True? I dunno... but sounds consistent with the way these things sometimes burn and burn and burn.

It is amazing to me that these climate warriors actually think they can control climate down to a minute carbon particle and to also actually control what the sun does (by all that I have read). DO they even stop to realize that the earth itself, naturally releases methane gases.
The sad joke is that few people in CT even TAKE the bus. Most of our jobs are suburb to suburb, not suburb to central Hartford or New Haven. Note the relative small sizes of CT’s largest cities (and shrinking!).
Buses are just a huge boondoggle, and trains (except Metro North, but only to New Haven) are worse.
Lamont and other state officials gathered in New Haven in 90+ degree heat to celebrate their stupidity!
I do not know why they would celebrate their gullibility. The dominant greenhouse gas affecting climate change is water vapor in conjunction with the Sun and its associated activity (Sunspots, flares, etc.).
The Sun has been the cause of climate change for millions of years. Democrats cannot change that no matter how much money they spend.
Jackasses
I used to live downwind from a “green” ethanol plant.

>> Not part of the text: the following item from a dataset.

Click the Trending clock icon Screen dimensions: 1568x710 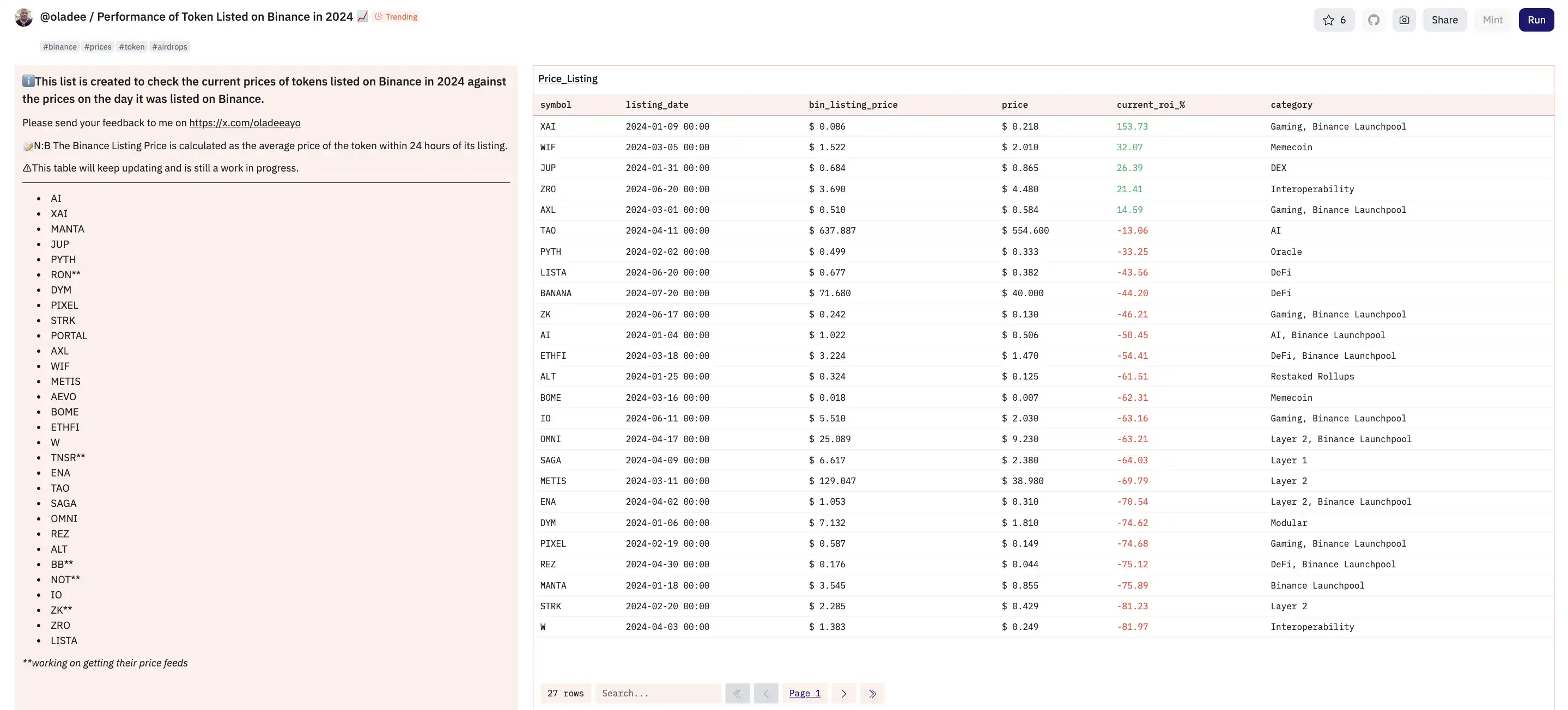pos(379,17)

The worst air pollution you could imagine. An acidic smell that toasted your nostrils every morning.
I think everyone at every level of .gov should be forced in to EV’s.
Looks like a lot of carbon in that black smoke.

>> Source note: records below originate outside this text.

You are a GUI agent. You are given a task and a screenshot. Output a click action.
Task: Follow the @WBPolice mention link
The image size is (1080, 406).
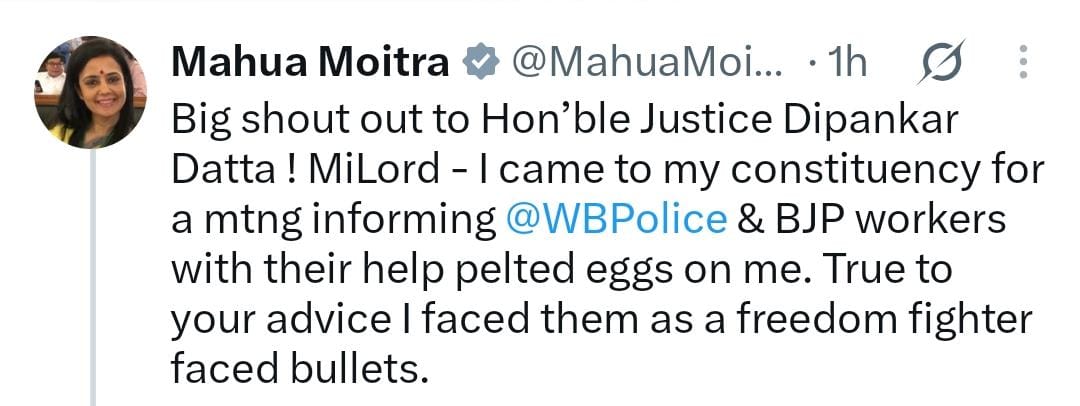[x=616, y=219]
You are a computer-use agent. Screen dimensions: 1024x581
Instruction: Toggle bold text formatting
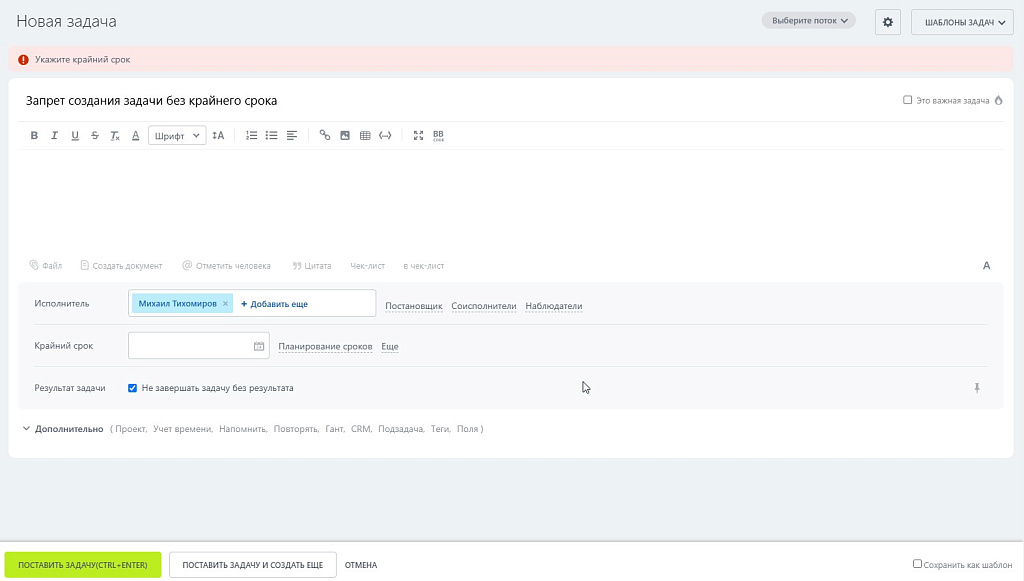click(x=34, y=135)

Batteries are like 80% effective. That means, every charge/discharge cycle, you are loosing about 20% of the energy. Just in the batteries!
Are you hot?
Burn the frak up.
lulz.
Good game.
Just a dumb question, but without the warmth of an ICE engine, how are they heating these busses in the winter? And running the AC in the summer?
I guess for the politicos it just ‘comes out of the wall outlet’ and that’s all you need to know.
Before I retired (and before I mostly worked at home) I used to take the commuter bus to Hartford.
(The post Covid work at home movement now has most of those buses empty, btw.)
It felt like Jim Crow in the Deep South.
The white people used the commuter bus to drive from their leafy suburbs into the city skyscraper offices in the morning and then back in the evening.
The black and brown people were on the city buses that went within areas of the city of Hartford.
The reason the CT liberals have to do so much virtue signaling is that they rule in one of the most segregated states in the country.
Their secret—use “Save the Earth” posturing to keep their outer suburbs and rural areas free from development—don’t want the peons moving out there.
After a while the hilarious lies become background noise, kinda like birds singing every morning.